Activity:
How many lines below hold the string "target"? Report that number alone.

Pixel coordinate grounding data:
----

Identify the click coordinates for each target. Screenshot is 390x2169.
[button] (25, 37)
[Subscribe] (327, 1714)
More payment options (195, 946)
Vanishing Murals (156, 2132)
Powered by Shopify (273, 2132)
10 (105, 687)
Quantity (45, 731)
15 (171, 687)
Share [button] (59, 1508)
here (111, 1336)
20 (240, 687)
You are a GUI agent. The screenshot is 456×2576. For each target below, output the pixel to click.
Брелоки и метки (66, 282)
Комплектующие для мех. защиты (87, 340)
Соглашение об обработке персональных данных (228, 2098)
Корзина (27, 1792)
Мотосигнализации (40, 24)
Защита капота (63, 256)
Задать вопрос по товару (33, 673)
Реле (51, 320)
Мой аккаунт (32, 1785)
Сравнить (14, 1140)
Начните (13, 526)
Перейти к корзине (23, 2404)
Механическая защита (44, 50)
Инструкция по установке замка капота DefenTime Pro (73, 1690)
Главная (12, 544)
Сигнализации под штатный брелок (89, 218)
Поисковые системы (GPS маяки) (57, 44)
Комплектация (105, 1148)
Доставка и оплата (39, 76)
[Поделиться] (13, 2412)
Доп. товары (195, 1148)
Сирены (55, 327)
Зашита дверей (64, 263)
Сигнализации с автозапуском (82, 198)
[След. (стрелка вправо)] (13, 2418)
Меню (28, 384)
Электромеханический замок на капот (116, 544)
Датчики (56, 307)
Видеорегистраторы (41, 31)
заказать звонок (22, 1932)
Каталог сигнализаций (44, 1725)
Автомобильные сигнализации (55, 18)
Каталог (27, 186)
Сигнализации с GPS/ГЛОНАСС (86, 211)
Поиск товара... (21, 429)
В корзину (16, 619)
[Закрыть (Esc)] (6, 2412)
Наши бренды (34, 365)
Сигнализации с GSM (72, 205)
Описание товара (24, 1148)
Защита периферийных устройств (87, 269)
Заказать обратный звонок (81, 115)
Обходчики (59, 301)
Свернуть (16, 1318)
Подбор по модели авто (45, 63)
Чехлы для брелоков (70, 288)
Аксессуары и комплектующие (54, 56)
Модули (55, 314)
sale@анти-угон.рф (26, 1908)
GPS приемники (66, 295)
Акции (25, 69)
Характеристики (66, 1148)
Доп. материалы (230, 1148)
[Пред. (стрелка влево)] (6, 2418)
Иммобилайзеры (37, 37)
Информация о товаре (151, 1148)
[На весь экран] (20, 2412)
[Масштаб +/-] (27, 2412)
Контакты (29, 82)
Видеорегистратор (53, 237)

----

Solution to the problem:
2